BEGIN SUPPLIED PASSAGE

And now, your relative Elizabeth in her old age has also conceived a son; and this is the sixth month for her who was said to be barren. For nothing will be impossible with God.” – Luke 1:36-37
As I read this passage, I realized that Elizabeth and I had a lot in common.
We were both “old” when we conceived our babies. Old is a relative term, for Elizabeth, old may have been past her teens, for myself I was thirty-six and medically passing by my prime fertility window. I believe her culture may have pitied her, no children to help the family, take care of you when you are old and carry on the family genes so I can imagine her great delight in finding herself with child. “She said, ‘This is what the Lord has done for me when he looked favorably on me and took away the disgrace I have endured among my people.” For myself, I spent nine years without any birth control, painful, embarrassing, expensive medical procedures and tests with no viable pregnancies while watching my two brothers, sister and more than a dozen friends start or add to their families. I was miserable. angry and hard to live with.
I had a major meltdown in August 1984, one of many but this one was a doozy. Dennis and I had to euthanize our nine year old beloved cat Sam because of advanced cancer, I had what I thought was a nasty flu bug, I had blood drawn for the hundredth time for a pregnancy test and I finally hit rock bottom with my emotions and went behind our garage to have a major screaming fit at God. Ok, maybe I felt this was the way to get his attention. All these years, my feeble attempts praying to God for a baby hadn’t work. He wasn’t listening to me. He didn’t care.
Feeling very strange and tired, I went back inside my house and at 4:00 pm that afternoon, my doctor’s office called and Karen, his ARNP said: “you’re not going to believe this, you’re pregnant”. The call was life-changing, first, a case of the soft warm fuzzies, an uneventful pregnancy, a healthy baby boy and I sort of forgot about God. Life was busy, a baby, working full time and time just slipped by.

END SUPPLIED PASSAGE
BEGIN PROVIDED MATERIAL

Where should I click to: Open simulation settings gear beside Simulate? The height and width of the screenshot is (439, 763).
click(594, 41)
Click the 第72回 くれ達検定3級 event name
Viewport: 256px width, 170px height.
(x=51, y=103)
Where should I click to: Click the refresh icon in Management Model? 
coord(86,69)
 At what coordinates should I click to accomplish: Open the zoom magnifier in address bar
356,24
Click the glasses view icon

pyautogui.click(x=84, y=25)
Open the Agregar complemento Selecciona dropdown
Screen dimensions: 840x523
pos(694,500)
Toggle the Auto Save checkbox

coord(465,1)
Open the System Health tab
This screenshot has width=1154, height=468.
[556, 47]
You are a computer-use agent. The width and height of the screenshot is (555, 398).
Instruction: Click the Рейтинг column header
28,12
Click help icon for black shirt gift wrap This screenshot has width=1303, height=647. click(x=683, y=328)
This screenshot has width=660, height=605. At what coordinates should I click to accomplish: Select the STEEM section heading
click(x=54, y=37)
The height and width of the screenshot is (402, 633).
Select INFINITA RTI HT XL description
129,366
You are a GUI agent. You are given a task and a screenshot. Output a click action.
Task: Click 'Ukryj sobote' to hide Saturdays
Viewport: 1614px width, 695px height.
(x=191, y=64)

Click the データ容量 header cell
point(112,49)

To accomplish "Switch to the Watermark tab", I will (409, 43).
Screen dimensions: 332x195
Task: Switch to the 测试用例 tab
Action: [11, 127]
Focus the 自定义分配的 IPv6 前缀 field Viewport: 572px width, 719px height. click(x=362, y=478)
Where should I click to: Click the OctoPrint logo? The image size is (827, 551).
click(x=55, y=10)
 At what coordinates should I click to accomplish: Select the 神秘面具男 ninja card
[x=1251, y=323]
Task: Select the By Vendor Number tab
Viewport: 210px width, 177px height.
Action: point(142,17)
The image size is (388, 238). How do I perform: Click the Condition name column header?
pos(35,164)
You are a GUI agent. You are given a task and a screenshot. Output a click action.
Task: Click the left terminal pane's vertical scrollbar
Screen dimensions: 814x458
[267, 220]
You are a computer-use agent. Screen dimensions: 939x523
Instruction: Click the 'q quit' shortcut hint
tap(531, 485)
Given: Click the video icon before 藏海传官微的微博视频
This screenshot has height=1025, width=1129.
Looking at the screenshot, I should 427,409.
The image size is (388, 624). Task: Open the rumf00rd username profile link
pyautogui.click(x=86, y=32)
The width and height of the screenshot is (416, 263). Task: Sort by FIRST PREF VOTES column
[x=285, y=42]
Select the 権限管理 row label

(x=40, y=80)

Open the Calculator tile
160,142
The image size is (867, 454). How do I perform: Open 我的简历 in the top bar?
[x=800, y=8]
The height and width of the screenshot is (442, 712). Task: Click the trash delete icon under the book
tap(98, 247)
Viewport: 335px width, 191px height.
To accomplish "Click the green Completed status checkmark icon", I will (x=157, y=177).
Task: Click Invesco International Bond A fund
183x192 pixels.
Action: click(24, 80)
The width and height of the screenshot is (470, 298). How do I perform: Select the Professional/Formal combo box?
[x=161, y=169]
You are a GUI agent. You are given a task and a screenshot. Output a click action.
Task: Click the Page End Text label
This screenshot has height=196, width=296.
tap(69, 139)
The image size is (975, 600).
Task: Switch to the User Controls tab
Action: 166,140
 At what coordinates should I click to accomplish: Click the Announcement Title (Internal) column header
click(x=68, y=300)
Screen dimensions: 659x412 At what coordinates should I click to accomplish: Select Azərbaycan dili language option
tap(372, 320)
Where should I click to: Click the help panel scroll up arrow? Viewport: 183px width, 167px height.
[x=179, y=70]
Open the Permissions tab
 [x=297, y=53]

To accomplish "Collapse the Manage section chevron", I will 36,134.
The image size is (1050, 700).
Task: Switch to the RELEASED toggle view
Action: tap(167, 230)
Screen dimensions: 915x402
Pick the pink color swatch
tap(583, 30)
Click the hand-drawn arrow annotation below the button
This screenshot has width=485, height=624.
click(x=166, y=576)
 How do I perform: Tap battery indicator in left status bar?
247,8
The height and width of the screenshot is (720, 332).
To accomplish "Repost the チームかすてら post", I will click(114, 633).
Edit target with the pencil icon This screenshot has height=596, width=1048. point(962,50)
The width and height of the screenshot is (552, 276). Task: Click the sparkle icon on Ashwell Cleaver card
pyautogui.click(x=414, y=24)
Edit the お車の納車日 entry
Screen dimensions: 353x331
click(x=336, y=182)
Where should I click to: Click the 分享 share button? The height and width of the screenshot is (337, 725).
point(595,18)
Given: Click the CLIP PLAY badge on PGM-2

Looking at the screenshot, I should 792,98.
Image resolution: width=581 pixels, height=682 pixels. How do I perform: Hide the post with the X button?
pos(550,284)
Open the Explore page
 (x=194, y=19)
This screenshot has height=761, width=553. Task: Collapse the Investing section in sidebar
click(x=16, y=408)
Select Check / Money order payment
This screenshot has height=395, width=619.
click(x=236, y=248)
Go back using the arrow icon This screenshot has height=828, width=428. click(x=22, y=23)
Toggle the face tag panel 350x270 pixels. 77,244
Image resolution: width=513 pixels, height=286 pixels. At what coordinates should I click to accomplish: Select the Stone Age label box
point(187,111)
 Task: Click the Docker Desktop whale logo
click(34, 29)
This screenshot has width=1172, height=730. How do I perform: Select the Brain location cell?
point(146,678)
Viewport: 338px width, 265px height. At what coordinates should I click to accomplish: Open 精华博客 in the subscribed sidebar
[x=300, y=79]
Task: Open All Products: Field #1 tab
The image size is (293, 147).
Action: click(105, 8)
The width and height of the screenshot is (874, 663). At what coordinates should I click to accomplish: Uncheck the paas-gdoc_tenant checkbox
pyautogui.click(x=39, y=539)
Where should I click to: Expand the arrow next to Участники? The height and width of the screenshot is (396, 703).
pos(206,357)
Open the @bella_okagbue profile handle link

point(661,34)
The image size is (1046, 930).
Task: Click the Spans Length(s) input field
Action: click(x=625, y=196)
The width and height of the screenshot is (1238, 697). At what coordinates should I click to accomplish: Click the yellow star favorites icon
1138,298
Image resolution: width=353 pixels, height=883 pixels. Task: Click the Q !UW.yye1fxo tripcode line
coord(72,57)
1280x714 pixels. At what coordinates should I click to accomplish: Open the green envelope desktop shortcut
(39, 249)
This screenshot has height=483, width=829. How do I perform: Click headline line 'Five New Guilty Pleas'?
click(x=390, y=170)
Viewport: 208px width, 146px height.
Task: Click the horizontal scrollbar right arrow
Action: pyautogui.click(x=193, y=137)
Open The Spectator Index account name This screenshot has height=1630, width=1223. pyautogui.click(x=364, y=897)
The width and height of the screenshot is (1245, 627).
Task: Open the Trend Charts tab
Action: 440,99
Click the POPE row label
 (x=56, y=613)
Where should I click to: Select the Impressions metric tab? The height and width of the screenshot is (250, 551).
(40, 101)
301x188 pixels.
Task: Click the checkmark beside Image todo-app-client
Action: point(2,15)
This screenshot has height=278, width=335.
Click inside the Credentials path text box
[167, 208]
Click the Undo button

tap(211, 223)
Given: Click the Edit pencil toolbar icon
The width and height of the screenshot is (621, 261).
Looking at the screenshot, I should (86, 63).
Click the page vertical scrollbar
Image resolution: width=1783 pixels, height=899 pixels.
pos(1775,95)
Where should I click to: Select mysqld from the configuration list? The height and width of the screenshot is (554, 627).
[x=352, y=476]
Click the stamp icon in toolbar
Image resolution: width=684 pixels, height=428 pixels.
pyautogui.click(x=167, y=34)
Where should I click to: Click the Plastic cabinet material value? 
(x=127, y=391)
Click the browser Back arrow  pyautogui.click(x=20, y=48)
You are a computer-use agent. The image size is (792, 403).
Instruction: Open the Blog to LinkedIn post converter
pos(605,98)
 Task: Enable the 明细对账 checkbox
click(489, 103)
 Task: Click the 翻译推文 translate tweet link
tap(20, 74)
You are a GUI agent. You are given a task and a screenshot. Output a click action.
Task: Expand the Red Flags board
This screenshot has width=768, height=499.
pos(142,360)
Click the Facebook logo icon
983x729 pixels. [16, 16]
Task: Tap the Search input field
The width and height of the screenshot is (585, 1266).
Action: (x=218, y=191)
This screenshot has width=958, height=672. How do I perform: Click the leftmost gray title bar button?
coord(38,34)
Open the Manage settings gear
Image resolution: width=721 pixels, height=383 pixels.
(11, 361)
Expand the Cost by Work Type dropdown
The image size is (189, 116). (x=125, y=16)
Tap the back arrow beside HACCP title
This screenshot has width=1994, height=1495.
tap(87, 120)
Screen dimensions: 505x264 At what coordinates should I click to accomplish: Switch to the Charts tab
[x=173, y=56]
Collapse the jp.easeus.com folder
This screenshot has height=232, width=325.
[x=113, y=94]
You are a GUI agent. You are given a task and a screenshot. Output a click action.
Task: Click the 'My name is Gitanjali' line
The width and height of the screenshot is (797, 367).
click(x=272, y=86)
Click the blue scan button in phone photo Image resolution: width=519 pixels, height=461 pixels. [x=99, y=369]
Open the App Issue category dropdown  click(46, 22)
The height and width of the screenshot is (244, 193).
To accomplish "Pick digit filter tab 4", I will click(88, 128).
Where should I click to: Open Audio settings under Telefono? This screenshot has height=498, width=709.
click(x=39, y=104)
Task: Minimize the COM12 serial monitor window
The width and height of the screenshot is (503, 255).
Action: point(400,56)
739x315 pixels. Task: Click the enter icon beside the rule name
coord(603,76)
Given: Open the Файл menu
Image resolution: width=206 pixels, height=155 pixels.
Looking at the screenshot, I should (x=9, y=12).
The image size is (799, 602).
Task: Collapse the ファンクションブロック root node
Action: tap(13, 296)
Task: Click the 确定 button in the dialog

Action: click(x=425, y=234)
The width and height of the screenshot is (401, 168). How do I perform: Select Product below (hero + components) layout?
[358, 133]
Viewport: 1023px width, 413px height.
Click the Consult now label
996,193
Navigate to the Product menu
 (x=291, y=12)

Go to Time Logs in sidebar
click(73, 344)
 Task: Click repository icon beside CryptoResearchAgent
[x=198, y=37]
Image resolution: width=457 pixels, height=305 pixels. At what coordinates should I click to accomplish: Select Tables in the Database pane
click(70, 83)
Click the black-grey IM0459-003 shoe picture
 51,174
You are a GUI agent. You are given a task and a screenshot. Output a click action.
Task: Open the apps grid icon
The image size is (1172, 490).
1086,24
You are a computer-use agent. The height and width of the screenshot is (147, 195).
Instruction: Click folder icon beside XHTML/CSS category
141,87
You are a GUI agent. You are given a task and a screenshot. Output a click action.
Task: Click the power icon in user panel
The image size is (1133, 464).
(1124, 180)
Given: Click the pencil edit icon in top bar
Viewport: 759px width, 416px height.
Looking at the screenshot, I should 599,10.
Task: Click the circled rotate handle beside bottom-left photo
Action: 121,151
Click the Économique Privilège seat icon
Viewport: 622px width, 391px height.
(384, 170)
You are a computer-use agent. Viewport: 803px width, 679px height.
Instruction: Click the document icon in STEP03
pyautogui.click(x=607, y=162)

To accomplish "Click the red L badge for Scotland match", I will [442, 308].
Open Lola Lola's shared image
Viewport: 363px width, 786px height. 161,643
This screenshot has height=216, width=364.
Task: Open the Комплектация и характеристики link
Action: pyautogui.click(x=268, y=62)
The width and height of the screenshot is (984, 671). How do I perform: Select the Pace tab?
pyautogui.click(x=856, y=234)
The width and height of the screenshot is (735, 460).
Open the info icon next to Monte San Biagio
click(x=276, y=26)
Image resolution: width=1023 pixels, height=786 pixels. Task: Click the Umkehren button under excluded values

END PROVIDED MATERIAL

WHAT IS REQUIRED: In the reflection on Elizabeth, why did the writer and Dennis have to euthanize their cat Sam? Please note that the items come from a separate source.

YOUR RESPONSE: Because Sam had advanced cancer.